8.1 Note de l'auteur
8.1

Ô Lake - RefugeLa critique musicale parle assez peu du travail et de l’acharnement qui préside souvent à la production d’un disque, de la difficulté d’atteindre le résultat attendu, des errances, des hésitations et parfois des souffrances qui mènent à la stabilisation d’une chanson, d’une mélodie ou d’un son. L’une des réussites de ce premier album magnifique de Ô Lake est, plus encore que d’autres, de faire disparaître totalement du produit fini cette notion de labeur et de recherche préalable. Refuge est une musique qui coule de source, une musique si fluide, naturelle, souple et élégante qu’on la croirait venue tout droit d’un instrument unique ou chantée par la voix d’un animal imaginaire qui parlerait comme on joue du piano, des cordes du synthétiseur.

Les 11 pièces qui composent ce premier album (sous ce nom) du multi-instrumentiste Sylvain Texier dégagent une facilité insolente en même temps qu’un lyrisme fin et jamais outrancier qui projettent l’auditeur dans un environnement bucolique, réconfortant et composé de matériaux plus légers que l’eau.

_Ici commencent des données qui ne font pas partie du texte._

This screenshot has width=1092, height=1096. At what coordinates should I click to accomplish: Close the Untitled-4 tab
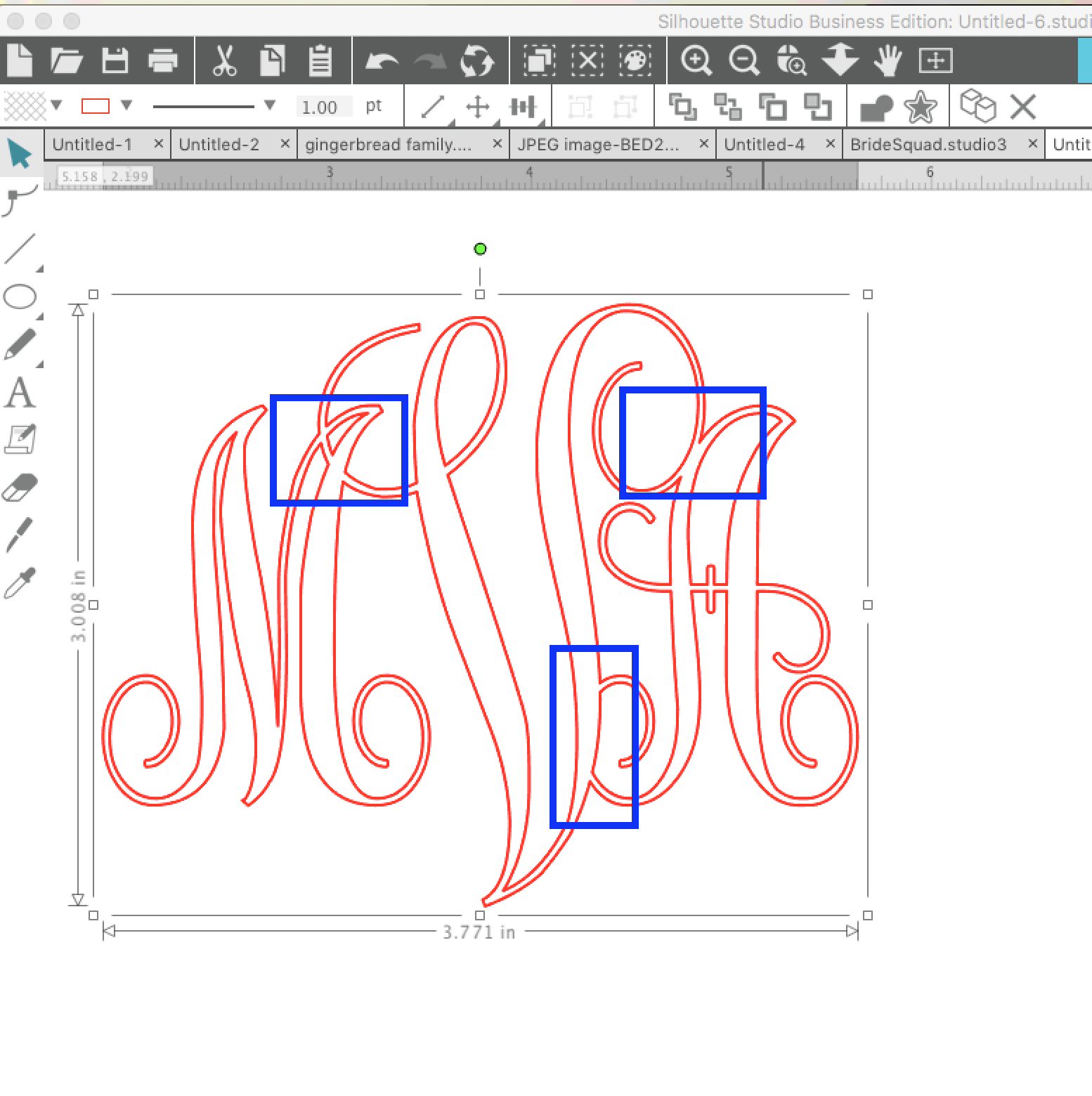click(x=830, y=143)
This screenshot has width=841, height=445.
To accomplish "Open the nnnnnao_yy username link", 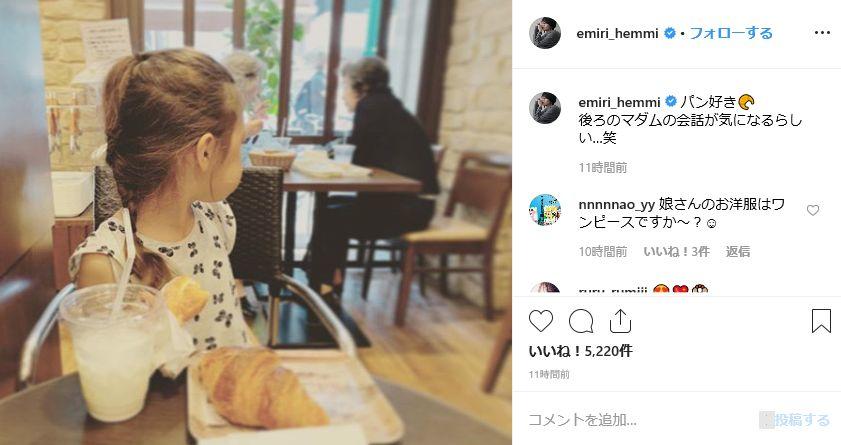I will tap(617, 204).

L’album est exclusivement instrumental. Les pièces organisées principalement autour d’un piano aussi peu bavard qu’il est expressif. Un trio de cordes et quelques percussions relèvent les séquences qui peuvent être aussi appuyées par quelques notes d’électroniques. Le territoire exploré ressemble comme deux gouttes de pluie à celui qu’avait investi l’immense James Heather sur son Stories From Far Away On Piano il y a maintenant deux ans. Là où l’Anglais s’appuyait de manière plus nette sur une recherche de mélodies marquantes, de motifs singuliers (des choses que l’esprit retient et peut répéter pour lui-même quand la musique s’arrête), Sylvain Texier joue la continuité et le balayage d’un paysage plus discret, presque anti-romantique dans sa manière de ne pas distinguer de temps forts ou de ruptures de rythmes dans les progressions suggérées.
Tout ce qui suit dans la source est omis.